According to three parents of the suspended students, the invitation to join the boy's MySpace group gave no indication of the alleged threat. They said the MySpace social group name's was "I hate (girl's name)" and included an expletive and an anti-Semitic reference.
A later message to group members directed them to a nondescript folder, which included a posting that allegedly asked: "Who here in the (group name) wants to take a shotgun and blast her in the head over a thousand times?"
Because the creator of a posting can change its content at any time, it's unclear how much the students saw.
"With what the students can get into using the technology we are all concerned about it," Bob Metz, the district assistant superintendent of secondary education, said Wednesday.
Metz said the students' suspensions in mid-Febuary were appropriate because the incident involved student safety.

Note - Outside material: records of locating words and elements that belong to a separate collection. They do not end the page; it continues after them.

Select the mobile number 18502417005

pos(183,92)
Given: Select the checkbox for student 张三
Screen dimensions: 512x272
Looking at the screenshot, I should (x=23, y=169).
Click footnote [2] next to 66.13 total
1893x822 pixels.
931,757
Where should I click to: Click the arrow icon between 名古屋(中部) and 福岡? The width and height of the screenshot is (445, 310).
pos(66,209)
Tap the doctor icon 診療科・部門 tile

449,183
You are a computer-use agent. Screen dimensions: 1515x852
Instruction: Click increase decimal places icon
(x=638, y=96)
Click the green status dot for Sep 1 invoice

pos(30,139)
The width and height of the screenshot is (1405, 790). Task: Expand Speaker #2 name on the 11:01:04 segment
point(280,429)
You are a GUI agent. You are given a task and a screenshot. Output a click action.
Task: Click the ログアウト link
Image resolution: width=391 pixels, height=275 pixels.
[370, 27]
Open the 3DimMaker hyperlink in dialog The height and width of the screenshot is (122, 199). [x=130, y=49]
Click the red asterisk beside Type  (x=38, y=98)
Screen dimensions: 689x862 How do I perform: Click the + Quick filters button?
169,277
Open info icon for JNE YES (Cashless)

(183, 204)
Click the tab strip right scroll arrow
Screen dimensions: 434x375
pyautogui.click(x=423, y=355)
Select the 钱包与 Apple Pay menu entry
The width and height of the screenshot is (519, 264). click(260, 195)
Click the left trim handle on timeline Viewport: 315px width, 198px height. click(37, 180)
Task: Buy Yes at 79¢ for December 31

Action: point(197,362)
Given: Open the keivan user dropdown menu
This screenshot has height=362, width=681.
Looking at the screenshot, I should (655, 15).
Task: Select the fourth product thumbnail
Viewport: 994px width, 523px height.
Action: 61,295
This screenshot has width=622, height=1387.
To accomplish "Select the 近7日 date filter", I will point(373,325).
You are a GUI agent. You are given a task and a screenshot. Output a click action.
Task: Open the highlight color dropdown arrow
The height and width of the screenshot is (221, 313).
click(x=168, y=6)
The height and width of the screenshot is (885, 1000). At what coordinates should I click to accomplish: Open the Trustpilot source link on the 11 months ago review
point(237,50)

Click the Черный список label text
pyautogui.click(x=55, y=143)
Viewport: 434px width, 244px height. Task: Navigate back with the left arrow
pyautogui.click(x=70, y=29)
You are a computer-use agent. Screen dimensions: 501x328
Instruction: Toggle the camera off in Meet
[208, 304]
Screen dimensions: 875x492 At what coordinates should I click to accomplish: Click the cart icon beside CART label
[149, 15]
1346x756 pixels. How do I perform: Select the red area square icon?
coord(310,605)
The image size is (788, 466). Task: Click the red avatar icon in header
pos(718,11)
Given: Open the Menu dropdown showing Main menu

Some parents however questioned whether the school overstepped its bounds by disciplining students for actions that occurred on personal computers, at home and after school hours.
The kid was out of line; however, schools are stepping out of line to censor the private views and opinions of their students by taking academic action against them. Twenty students were charged by the school for committing no offense other than being an aquaintance of this student, as far as can be told by the article. That is not justification for suspension. If this was in the school itself, 20 students could not be suspended for knowing a student who made vicious statements against another student. Schools need to be immediately challenged and checked for their attacks on online communities. It is not their job nor should they even have the ability to censor student's private opinions through veiled threats and punishments. If anything, the schools should be charged.